Why would it? AWS was doing Chaos Engineering long before it was even called Chaos Engineering and well before Chaos Monkey at Netflix. Most historical coverings of Chaos Engineering trace back to Jesse Robbins at AWS pulling power cables from racks to simulate failure and running GameDays in the early 2000s.
People have been doing Chaos Engineering, and the more general category of "DevOps", for years before those things were given labels. I think we may credit Netflix with the awesome name of Chaos Monkey and for building a systemic in-house practice, but they were not the first to perform intentional destructive resilience testing in production.
Case in point, I've been yanking out active drives, cables, PSUs and CPUs since the 1980s, and not always by accident.
What's more, I was taught to do by someone who'd been babysitting VAXes for years; they had a ceramic axe that, at the age of fourteen, I'd seen them swing right through a three-phase minicomputer power feed at my local university's data center "for test purposes".

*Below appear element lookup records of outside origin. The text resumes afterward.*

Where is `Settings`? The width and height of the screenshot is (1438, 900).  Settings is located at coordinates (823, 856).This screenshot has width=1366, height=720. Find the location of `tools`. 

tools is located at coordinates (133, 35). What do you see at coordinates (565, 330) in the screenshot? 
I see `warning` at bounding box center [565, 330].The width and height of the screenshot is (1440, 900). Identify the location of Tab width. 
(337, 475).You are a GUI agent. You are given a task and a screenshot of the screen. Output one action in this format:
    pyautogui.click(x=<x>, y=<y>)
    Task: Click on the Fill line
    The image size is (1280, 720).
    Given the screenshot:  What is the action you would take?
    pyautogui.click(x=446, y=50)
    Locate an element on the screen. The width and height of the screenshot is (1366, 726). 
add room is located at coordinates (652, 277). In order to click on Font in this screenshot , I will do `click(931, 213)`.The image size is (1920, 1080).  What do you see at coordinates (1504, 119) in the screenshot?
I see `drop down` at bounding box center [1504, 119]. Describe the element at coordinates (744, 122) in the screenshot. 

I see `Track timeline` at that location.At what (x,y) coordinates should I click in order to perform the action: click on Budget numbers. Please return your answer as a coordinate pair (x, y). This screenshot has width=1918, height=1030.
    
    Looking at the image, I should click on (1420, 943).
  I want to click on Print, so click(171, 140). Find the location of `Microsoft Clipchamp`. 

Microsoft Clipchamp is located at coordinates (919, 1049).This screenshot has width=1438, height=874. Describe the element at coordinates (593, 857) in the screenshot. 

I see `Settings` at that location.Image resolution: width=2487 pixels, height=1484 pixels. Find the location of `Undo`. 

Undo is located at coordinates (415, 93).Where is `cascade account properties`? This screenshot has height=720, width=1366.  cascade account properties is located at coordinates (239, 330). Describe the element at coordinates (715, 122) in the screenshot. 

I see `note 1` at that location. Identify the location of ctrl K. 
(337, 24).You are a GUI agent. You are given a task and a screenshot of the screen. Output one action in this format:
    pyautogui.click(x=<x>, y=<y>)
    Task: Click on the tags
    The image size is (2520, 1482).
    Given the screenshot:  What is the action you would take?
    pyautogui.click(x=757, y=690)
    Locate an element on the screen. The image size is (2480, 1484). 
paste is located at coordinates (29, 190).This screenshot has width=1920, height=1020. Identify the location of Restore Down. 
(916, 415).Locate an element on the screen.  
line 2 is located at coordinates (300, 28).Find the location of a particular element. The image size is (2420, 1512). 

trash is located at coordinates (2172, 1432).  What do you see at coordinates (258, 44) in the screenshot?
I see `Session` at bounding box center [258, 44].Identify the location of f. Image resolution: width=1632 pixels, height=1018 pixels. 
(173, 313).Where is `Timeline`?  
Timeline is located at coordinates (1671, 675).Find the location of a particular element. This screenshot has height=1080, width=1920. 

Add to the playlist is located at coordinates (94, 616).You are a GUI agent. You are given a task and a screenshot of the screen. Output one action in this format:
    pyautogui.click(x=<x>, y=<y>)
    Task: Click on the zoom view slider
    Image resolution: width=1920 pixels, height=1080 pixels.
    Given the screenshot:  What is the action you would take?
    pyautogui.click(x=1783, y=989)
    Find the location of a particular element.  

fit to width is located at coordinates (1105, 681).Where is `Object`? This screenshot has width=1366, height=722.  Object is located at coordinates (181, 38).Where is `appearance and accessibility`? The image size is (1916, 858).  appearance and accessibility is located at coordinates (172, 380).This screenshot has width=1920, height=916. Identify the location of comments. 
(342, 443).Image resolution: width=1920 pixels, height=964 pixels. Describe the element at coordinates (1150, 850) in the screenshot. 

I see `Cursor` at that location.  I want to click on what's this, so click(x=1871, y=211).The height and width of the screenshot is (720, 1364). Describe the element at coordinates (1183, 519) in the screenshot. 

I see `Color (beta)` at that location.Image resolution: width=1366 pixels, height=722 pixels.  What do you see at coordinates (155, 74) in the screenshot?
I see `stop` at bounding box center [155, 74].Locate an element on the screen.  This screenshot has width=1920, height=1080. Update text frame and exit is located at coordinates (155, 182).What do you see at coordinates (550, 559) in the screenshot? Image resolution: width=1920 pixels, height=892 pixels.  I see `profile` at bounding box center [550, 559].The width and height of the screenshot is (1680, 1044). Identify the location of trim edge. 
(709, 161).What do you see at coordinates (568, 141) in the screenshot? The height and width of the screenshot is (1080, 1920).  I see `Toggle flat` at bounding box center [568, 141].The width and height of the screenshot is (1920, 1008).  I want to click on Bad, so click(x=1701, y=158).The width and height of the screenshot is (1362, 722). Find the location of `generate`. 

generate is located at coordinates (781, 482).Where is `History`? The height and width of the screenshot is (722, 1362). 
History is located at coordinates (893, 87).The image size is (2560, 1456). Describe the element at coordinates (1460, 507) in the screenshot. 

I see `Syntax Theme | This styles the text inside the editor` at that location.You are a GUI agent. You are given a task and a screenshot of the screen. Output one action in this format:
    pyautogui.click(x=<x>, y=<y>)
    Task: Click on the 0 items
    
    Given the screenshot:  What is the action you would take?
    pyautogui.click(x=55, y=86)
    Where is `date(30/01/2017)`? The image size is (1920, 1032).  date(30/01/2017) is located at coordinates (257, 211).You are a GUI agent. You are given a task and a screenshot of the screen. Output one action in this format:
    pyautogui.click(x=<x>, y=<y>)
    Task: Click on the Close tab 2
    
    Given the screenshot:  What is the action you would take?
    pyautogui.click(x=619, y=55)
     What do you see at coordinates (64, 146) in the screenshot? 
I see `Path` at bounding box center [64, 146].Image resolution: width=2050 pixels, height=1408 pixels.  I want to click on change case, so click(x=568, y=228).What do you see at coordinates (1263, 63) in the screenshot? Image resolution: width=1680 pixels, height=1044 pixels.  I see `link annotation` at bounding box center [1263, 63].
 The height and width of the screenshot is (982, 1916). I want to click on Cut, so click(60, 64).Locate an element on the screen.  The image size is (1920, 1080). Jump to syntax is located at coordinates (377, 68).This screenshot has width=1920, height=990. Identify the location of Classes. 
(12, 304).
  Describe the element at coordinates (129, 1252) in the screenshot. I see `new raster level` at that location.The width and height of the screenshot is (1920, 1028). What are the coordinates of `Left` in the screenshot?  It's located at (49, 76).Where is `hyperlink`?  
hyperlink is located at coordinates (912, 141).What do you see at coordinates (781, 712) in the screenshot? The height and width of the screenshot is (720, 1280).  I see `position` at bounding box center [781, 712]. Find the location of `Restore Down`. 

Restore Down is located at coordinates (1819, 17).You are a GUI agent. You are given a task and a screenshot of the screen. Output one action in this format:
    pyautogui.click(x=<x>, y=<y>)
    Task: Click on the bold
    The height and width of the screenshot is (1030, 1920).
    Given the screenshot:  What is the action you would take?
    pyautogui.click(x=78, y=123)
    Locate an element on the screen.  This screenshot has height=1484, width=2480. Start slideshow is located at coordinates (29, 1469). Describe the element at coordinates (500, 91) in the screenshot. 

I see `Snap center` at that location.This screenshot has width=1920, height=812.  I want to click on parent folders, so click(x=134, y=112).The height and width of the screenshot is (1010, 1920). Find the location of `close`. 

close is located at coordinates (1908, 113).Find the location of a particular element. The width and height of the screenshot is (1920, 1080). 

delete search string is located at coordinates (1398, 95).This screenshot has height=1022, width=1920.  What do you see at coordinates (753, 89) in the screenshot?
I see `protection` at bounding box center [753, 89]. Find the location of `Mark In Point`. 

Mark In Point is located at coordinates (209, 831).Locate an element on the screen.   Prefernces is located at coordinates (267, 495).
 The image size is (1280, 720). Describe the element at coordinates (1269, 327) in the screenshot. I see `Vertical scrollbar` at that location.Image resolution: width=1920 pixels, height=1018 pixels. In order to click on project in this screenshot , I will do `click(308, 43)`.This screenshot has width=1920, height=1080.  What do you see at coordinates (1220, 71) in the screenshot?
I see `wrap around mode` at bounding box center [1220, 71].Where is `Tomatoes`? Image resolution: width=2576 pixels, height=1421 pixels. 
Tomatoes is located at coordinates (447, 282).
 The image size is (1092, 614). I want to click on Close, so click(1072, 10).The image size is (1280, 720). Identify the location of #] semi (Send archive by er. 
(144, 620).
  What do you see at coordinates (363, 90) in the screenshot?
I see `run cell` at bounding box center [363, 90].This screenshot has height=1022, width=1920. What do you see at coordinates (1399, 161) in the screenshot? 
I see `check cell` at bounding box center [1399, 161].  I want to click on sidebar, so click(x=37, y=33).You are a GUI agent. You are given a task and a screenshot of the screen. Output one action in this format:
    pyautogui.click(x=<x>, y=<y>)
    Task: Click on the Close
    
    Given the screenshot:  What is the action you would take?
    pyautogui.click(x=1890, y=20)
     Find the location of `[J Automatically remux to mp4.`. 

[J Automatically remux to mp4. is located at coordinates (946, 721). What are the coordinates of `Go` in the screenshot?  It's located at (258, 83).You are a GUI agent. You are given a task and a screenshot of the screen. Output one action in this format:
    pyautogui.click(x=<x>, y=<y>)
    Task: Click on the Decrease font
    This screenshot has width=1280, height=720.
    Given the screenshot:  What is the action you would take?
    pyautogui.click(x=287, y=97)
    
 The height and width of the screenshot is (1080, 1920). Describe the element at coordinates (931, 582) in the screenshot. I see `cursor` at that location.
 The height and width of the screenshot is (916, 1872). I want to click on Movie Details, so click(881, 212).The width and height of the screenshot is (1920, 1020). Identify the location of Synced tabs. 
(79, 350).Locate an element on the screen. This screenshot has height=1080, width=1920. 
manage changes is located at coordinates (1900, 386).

Chaos Monkey was explained to me as "The (virtual) monkey swinging around the (virtual) data center unplugging the (virtual) cables". It very well could have been based on Robbins. The point wasn't originality - the point was to have the same benefit in our burgeoning cloud environment.
Not saying you're wrong, but maybe Wikipedia is leaving off a lot of relevant history on the Chaos Engineering article then.
Edit: Funny how my original comment is downvoted for contradictory reasons, both because "obviously that was irrelevant to the state of the art in chaos engineering", and because "oh don't worry, that's relevant, they just discuss it in other contexts".
That would be superfluous to the content in which most people would refer to that document for. Amazon already state it’s for Chaos Engineering, they don’t need to list other similar projects on their own product page.